C’est le nouvel écheveau qui agace les protagonistes de l’Accord pour la paix et la réconciliation, du moins pour l’heure. De sources concordantes, la signature du document issu du processus d’Alger risque de ne pas connaitre les effets attendus, tant l’Etat et les mouvements séparatistes éprouvent du mal à s’accorder sur les modalités de son application.
La Cma et ses alliés tiennent à l’administration provisoire comme à la prunelle de leurs yeux. Tandis que la question semble tenir d’un précieux enjeu pour les hautes autorités maliennes.
Ni souveraineté ni paix, ni guerre ni désarmement ! C’est une confusion totale, en définitive, qui entoure la mise en œuvre de l’Accord pour la paix et la réconciliation au Mali, au grand dam des espoirs de retour de la stabilité, de reconquête et de réaffirmation de la souveraineté de l’Etat sur la partie septentrionale de son territoire.
Issu du long processus d’Alger, le document devant le consacrer, après avoir mobilisé tant de ressources aux niveaux national et international, est en passe de devenir une simple fin en soi et de ne peser plus lourd que le papier sur lequel le sceaux des parties a été apposé.
Depuis les formalités du 15 mai et du 20 juin derniers, les fruits du processus résistent farouchement aux tentatives de les cueillir. Les réunions et concertations se succèdent, se multiplient et traînent ennuyeusement en longueur pour mieux élargir le fossé d’incompatibilité qui sépare les principaux protagonistes.
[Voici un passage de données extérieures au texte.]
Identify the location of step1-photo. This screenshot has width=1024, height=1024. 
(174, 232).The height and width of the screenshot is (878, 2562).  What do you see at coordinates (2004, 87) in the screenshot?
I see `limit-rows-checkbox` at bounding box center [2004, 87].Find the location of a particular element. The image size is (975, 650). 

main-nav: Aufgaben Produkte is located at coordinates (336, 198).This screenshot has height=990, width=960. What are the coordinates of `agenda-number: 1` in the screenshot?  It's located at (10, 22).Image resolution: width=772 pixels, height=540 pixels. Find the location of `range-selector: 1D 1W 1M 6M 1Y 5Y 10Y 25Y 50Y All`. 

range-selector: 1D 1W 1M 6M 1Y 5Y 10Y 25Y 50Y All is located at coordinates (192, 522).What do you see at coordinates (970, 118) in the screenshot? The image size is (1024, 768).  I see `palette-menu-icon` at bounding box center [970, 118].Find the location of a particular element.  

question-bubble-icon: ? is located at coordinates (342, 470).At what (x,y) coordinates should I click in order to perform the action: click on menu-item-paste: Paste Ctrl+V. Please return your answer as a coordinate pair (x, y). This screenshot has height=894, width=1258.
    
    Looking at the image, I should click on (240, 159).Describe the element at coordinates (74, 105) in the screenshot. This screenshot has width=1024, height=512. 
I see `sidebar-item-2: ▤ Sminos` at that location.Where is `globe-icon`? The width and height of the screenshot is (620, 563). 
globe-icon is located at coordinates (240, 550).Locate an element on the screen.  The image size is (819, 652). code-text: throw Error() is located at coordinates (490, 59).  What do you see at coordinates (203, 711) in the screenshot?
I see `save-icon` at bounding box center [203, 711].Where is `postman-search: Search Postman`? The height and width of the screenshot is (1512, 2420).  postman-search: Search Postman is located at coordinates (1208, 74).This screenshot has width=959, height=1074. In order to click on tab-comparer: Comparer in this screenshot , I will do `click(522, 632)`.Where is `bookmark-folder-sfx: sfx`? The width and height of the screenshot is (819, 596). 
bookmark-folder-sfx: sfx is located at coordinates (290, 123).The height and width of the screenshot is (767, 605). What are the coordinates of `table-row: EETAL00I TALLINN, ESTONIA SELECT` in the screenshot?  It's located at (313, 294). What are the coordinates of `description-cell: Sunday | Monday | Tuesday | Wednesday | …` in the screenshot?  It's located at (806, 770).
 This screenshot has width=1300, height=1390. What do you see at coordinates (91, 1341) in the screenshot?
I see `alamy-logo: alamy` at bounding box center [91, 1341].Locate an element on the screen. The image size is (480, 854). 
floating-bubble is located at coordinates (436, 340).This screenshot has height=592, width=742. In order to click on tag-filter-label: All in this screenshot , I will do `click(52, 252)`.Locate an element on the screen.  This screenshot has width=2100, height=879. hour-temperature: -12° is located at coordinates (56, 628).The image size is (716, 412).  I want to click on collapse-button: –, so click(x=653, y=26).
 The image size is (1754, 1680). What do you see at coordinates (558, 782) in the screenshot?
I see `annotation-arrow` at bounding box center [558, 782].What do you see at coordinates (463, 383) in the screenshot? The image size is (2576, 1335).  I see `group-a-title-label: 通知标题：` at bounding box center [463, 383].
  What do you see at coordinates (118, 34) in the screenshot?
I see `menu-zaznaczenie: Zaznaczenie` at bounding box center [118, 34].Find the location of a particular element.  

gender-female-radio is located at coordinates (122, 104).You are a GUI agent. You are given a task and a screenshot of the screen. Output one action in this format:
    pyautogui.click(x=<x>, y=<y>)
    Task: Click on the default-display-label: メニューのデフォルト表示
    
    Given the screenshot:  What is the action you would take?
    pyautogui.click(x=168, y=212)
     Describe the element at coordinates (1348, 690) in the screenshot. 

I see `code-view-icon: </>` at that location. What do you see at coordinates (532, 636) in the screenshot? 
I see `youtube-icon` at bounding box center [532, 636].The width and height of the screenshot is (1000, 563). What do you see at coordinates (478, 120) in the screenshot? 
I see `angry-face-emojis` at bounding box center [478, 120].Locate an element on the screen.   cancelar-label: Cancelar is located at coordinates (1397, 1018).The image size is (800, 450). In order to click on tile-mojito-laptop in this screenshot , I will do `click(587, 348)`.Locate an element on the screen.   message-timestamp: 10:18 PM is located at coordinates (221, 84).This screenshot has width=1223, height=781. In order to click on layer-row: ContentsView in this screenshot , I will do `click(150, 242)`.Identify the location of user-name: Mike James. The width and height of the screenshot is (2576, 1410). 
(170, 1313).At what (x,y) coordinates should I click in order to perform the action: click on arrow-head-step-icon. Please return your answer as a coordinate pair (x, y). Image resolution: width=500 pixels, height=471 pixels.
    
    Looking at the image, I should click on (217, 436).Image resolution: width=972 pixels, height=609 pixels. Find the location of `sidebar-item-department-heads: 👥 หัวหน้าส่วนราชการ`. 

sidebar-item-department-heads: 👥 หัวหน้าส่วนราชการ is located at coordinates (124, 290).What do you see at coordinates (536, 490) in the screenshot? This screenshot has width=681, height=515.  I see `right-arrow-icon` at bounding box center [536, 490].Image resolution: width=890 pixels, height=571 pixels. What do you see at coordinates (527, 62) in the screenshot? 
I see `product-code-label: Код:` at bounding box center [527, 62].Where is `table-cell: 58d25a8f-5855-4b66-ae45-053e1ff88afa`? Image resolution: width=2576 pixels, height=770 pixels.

D’abord sur la configuration des instruments de mise en œuvre de l’Accord comme la commission de suivi, ensuite sur les aspects à prioriser dans le chronogramme de son application.
Ainsi, pendant que les opinions dans la capitale sont braquées sur le retour de l’administration d’Etat à Kidal, le retour tout court de l’Adrar dans l’escarcelle du Mali, l’intérêt des mouvements armés se focalise plutôt sur les domaines qui incarnent l’autonomie administrative des régions nord. Pas question de cantonnement, de démobilisation ou de désarmement sans les esquisses du nouveau schéma institutionnel préconisé par l’Accord. Il s’agit, en clair, de l’installation non négociable de l’administration provisoire à laquelle allusion est faite dans le document en ces termes : ‘’La mise en place, le cas échéant et au plus tard trois mois après la signature de l’Accord, des autorités chargées de l’administration des communes, cercles et régions du Nord durant la période intérimaires…’’
Dans la foulée de la mise en œuvre de l’accord, la problématique a été au centre de nombreuses négociations de coulisse entre les mouvements armés autonomistes et Bamako. Les hautes autorités, selon nos sources, ont même concédé une application partielle de la mesure, en acceptant l’installation d’une administration provisoire dans la seule région de Kidal. Mais, leur flexibilité n’aura sans doute pas suffi pour calmer les ardeurs de la Cma, qui continue d’exiger à ce que les esquisses du nouveau schéma institutionnel et la libre administration s’étendent sur l’ensemble des collectivités du Septentrion, de Léré à Ménaka. Faute de quoi, le pouvoir central n’aura donné aucune preuve de leur ouverture à la refondation de l’Etat tel que préconisé par l’accord, estiment certains responsables de l’entité ‘’Azawadistes’’.
Pour mieux conforter leur position sur la question, les autonomistes, jusque-là marginalisés, ont eu l’ingénieuse initiative d’associer à leur cause les mouvements naguère loyalistes et font désormais cause commune avec eux pour contraindre l’Etat à cautionner la reconnaissance d’un statut distinctif pour les régions nord du Mali.
Car, à la différence des autres entités administratives du pays, les collectivités des régions septentrionales vont devoir se singulariser par une exception de la loi de prorogation des mandats des collectivités en cas d’application des dispositions de l’accord en rapport avec l’administration provisoire.
Ce n’est pas l’unique aspect sur lequel achoppe la mise en œuvre du document issu du processus d’Alger. Au nombre des préalables sur lesquels les mouvements armés rechignent à lâcher du lest figure aussi l’ouverture des services et de l’administration publique aux ressortissants des régions Nord, une autre condition sine qua non avant tout cantonnement ou désarmement.
Puisque les réponses à tous ces points de blocage tardent à se profiler, l’application de l’accord pour la paix s’éloigne progressivement du champ de visibilité des Maliens et s’enfonce dans une nébuleuse beaucoup plus confuse qu’avant l’avènement d’un accord.